Figure 1. Tumor growth and metastasis are reduced by systemic treatment with a p38 inhibitor.

(A) 4T1-Luc mammary carcinoma cells (50,000) were orthotopically implanted into female BALB/c female 6-week old mice (9 mice per group). Starting on day 14 post-tumor implantation, when the tumor size reached ~100mm³, mice were treated by daily oral gavage with vehicle-control (saline) or p38i (Ralimetinib). (B) Quantification of bioluminescence in live animals at day 34. (C) Tumor weight at day 34. (D) Survival was evaluated using Kaplan-Meier estimator based on time-to-arrive at 1cm3 of tumor size measured in 4T1 tumor-bearing mice in non-treated (4T1) and Ralimetinib-treated groups, (n=9).

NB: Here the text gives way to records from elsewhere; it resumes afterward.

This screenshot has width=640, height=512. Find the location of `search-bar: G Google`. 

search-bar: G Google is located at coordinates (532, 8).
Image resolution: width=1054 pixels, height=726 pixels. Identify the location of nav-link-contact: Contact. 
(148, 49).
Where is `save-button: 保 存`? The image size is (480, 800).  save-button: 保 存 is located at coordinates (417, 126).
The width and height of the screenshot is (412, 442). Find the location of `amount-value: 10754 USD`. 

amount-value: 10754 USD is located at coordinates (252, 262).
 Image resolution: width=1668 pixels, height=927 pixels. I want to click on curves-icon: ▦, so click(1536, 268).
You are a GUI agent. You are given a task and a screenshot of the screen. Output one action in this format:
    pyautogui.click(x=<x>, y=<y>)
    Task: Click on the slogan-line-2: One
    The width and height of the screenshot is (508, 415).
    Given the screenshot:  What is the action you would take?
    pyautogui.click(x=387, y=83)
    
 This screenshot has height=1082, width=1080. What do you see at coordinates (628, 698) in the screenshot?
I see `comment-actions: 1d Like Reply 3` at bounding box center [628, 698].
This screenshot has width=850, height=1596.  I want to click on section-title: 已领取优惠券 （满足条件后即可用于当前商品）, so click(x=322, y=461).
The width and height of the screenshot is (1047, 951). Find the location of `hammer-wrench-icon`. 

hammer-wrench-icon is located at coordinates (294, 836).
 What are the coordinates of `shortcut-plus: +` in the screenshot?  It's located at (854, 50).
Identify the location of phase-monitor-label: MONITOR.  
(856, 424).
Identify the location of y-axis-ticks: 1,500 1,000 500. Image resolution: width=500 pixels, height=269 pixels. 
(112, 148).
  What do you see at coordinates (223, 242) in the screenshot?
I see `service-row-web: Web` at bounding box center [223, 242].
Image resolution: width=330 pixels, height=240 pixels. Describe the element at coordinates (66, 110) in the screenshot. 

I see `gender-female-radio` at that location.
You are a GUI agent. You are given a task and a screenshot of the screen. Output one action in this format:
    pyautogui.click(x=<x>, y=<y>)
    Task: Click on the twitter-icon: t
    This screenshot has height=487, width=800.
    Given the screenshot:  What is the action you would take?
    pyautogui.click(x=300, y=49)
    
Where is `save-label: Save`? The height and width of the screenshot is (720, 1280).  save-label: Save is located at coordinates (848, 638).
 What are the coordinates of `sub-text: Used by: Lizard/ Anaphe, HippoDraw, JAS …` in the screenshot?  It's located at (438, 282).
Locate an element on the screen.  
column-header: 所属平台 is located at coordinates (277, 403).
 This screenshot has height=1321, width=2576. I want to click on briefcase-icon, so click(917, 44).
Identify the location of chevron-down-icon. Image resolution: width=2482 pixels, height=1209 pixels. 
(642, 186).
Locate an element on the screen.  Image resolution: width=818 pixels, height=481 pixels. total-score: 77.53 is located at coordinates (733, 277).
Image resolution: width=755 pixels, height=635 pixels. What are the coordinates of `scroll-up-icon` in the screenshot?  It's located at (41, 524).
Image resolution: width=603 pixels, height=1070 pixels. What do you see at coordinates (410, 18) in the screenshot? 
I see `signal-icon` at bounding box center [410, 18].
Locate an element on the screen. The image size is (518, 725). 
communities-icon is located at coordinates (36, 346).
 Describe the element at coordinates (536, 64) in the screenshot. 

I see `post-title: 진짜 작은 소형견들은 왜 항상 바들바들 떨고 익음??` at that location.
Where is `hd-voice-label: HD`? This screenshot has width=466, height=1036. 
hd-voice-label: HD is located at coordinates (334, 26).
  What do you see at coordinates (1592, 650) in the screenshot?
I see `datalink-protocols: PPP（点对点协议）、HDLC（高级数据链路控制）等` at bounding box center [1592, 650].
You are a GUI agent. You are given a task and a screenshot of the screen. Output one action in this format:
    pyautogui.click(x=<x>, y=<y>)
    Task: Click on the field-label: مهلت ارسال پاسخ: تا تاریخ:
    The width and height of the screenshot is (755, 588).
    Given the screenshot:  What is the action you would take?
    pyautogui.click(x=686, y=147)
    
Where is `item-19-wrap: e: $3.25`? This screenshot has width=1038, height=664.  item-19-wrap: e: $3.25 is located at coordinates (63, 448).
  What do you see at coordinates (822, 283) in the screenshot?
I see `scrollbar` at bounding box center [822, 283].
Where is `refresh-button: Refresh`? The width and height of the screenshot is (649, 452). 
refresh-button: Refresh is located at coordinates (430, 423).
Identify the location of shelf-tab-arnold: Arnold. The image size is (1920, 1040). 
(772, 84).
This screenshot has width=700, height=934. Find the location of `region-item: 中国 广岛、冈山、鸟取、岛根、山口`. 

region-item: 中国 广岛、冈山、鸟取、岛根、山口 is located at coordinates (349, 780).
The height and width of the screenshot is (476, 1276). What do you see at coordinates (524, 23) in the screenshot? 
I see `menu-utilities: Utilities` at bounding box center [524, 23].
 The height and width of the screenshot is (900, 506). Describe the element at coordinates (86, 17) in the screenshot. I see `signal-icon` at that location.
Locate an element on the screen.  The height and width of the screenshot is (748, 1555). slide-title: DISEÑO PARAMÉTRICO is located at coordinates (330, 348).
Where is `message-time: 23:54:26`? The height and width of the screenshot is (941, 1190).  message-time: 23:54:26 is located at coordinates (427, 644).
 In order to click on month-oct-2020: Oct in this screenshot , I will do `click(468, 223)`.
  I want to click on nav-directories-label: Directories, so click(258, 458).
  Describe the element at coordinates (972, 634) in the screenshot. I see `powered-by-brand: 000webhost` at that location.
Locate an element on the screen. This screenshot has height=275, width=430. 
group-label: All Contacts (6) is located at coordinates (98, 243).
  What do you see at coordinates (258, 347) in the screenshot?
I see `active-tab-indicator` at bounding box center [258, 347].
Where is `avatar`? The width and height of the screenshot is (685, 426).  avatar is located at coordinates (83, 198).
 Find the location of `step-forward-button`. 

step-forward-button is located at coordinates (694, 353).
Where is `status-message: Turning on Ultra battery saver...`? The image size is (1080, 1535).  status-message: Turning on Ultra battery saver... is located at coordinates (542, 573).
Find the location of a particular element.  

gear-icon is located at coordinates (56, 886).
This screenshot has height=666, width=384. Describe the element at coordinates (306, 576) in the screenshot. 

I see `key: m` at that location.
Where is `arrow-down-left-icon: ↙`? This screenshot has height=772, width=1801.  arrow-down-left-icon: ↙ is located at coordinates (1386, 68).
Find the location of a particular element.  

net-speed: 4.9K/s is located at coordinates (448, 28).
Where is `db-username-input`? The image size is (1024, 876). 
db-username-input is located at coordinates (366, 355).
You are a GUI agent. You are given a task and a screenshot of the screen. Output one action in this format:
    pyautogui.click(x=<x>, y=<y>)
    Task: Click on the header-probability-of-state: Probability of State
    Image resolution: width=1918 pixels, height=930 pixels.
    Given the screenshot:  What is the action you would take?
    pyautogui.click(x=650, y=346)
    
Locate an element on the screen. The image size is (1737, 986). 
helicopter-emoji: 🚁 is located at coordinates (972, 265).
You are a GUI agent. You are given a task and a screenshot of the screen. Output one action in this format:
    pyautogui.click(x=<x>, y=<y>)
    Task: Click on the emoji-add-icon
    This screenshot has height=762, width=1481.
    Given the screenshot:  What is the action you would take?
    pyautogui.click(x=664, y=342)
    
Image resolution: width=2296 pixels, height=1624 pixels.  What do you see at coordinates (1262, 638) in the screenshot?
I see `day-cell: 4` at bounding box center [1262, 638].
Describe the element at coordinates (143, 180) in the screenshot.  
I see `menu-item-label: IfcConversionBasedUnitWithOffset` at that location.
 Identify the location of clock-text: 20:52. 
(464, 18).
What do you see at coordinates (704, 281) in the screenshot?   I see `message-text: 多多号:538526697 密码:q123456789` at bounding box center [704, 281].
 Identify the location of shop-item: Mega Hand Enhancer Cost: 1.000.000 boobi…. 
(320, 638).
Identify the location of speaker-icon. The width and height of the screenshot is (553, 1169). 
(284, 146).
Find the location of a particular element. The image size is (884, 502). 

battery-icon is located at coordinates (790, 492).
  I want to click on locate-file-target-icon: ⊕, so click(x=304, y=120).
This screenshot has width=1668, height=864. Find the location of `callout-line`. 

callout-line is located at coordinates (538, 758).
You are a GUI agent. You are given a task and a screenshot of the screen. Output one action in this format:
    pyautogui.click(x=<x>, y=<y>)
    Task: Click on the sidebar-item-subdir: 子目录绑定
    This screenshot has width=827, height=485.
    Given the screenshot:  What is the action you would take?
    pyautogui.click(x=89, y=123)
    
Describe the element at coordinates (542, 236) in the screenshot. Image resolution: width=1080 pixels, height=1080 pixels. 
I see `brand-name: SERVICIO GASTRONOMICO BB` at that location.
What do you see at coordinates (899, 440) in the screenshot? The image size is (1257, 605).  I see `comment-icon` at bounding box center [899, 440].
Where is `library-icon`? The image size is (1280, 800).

Comparison was made using the Log-rank test (P<0.01). (E) Tumor blood vessels were visualized by anti-CD31 staining, bar=100μm. (F) The microvessel density was evaluated on comparable size tumors using CD31-stained sections in six fields for each case (3 tumors/group) and presented as mean area per field (0.2 mm²). Statistical significance was determined using the two-tailed unpaired t-test (P<0.05). (G) Detection of metastases in H&E-stained lung sections. (H) Luminescence activity in whole-cell extracts from the lungs of control or p38i-treated comparable size groups, 3 mice per group. (I) Immunoblots of whole tumor extracts from mice bearing 4T1 tumors from the vehicle control and p38i-treated groups.